SEA LEVELS HIGHER IN PAST THAN NOW

Climate alarmists persistently claim human-caused climate change is causing sea levels to rise to an unnatural degree. In response, No Tricks Zone has compiled a list of studies examining sea levels from around the world. Those studies show sea levels have varied radically since the end of the last ice age, often being several feet higher than at present. Studies show historic sea levels at locations around the globe have been much higher in recent history than now:

  • The Antarctic Peninsula (as much as 15.5 meters higher than at present between 7,000 and 8,000 years before present [YBP])
  • Argentina (2 to 5 meters higher between 5,300 and 7,000 YBP)
  • Bangladesh (4.5 to 5 meters higher 6,000 YBP)
  • Brazil (4 meters higher 5,000 YBP)
  • China (2 to 4 meters higher 4,000 to 6,000 YBP)
  • Denmark (2.2 meters higher 4,000 to 5,000 YBP)
  • South Africa (3.5 meters higher 4,650 YBP)
  • Sumatra (2 to 6 meters higher 3,000 to 5,000 YBP)
  • Thailand-Malaysia (4 to 5 meters higher 6,000 YBP), and Vancouver (1 to 3 meters higher 3,000 to 6,000 YBP).

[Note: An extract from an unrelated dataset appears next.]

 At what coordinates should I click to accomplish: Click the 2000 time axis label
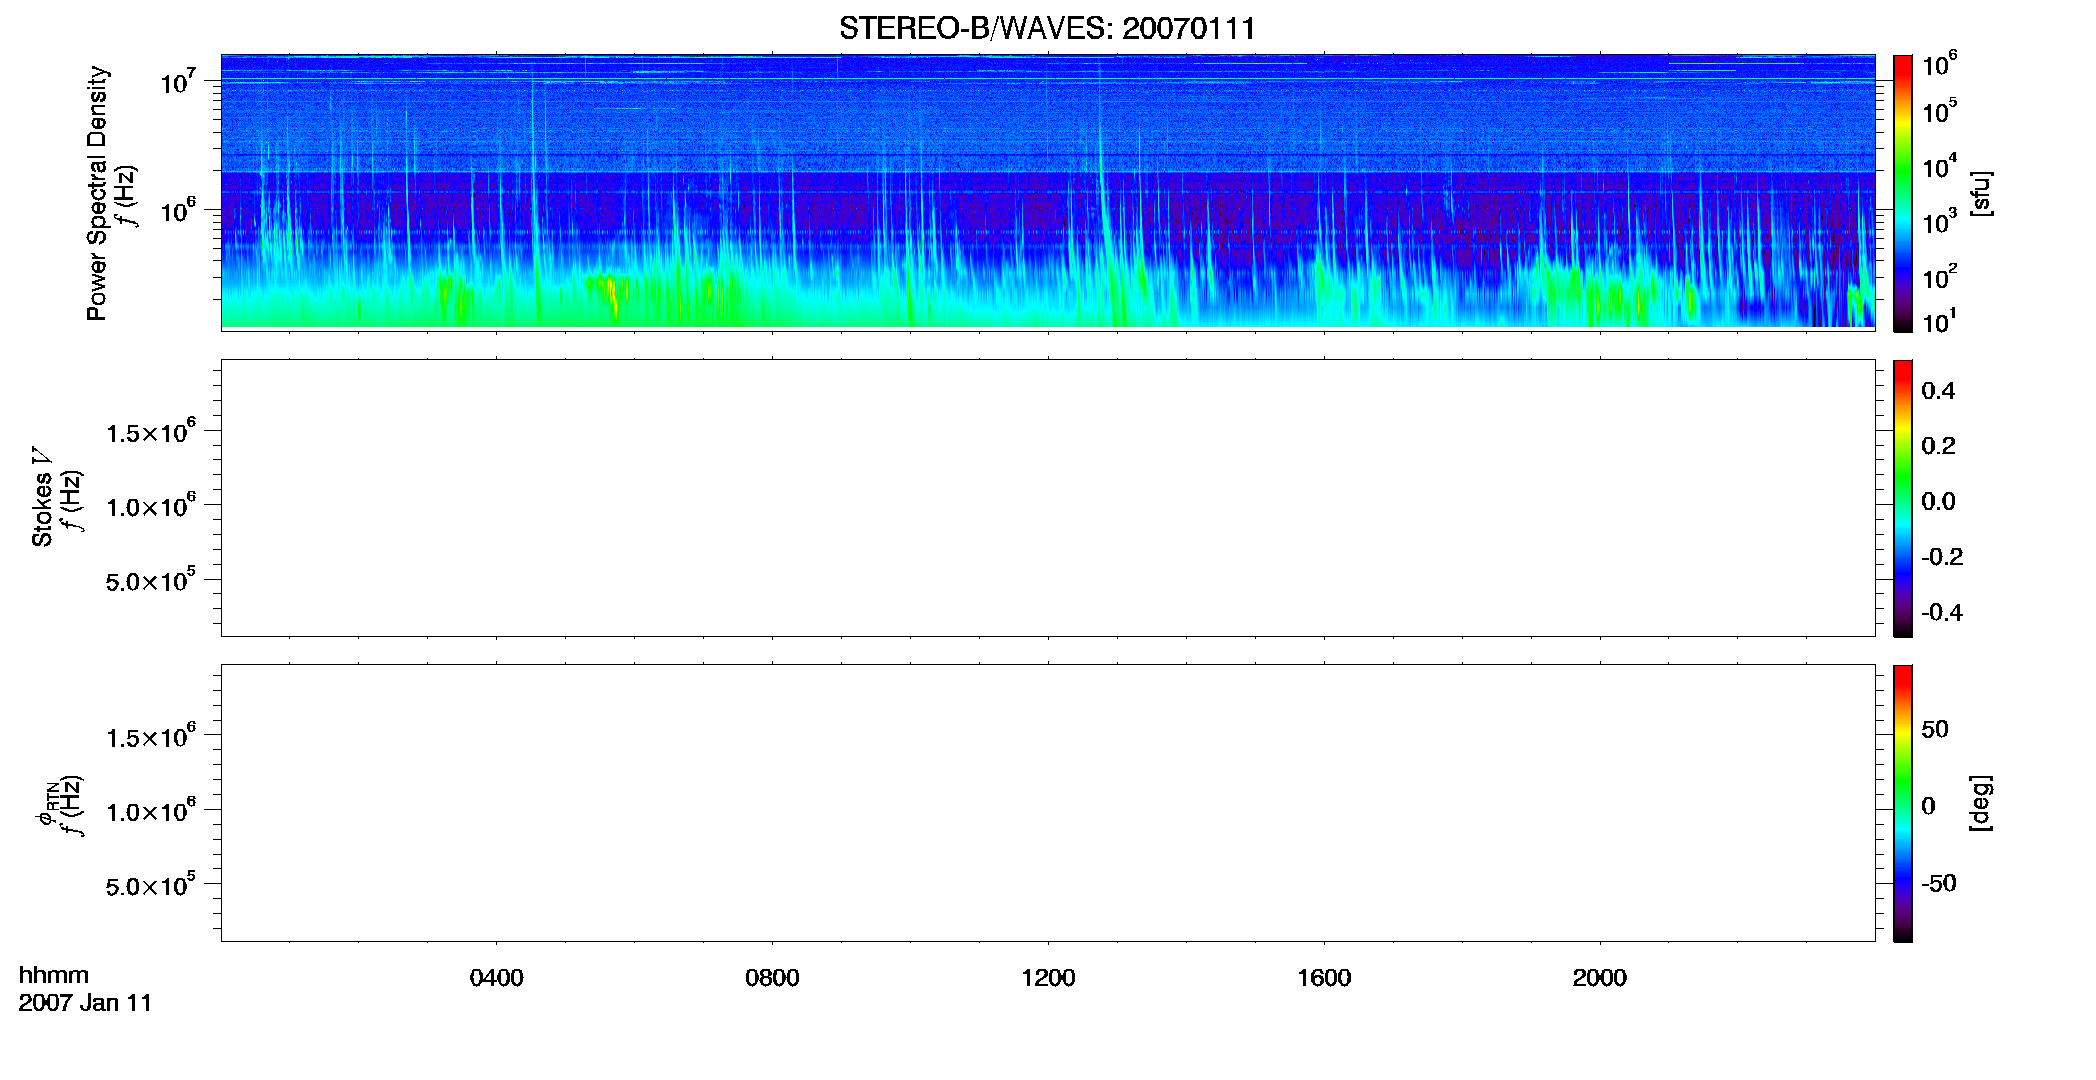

From New Zealand to Japan, from Uruguay to Kuwait to the Arctic, dozens of studies indicate sea levels were higher for long periods since the end of the last full ice age than they have been since humans began emitting substantial amounts of carbon dioxide into the atmosphere. There is little reason to believe the present rate of sea level rise is due to anything other than natural cycles.

SOURCE: No Tricks Zone


CLIMATE SCIENTIST’S INCONVENIENT REBUTTAL OUTSELLING GORE

Al Gore’s movie, “An Inconvenient Sequel: Truth to Power,” has flopped at the box office, earning less than $3.5 million in the six weeks since its release. A book written by Gore to accompany the movie is also flopping, despite having an audio book and speaking tour to support it.

A self-published e-book by climatologist Roy W. Spencer, principal research scientist at the University of Alabama in Huntsville, written as a response to the misleading and false claims Gore made in his movie/book, is outselling Gore’s book on Amazon. On August 25, Gore’s book was ranked 16,459th among paid Amazon e-books. By comparison, Spencer’s “An Inconvenient Deception: How Al Gore Distorts Climate Science and Energy Policy,” ranked 328th in sales.

According to the Washington Times, “In a head-to-head matchup in the Amazon category of climatology, the Spencer book was ranked first Thursday while Mr. Gore’s handbook came in 11th.”

Spencer writes, An Inconvenient Sequel is “chock-full of bad science, bad policy, and factual errors.” As an example, Spencer notes Gore falsely claims corn and wheat yields in China have declined due to climate change, when the truth is worldwide crop yields have been setting records year over year and, “[h]is claim that corn and wheat yields in China have decreased in recent decades is, quite simply, false,” said Spencer.

By September 4, Gore’s e-book ranked just 51,031 for purchases in the Kindle Store. Spencer’s rebuttal ranked 1,201 for Kindle Store purchases.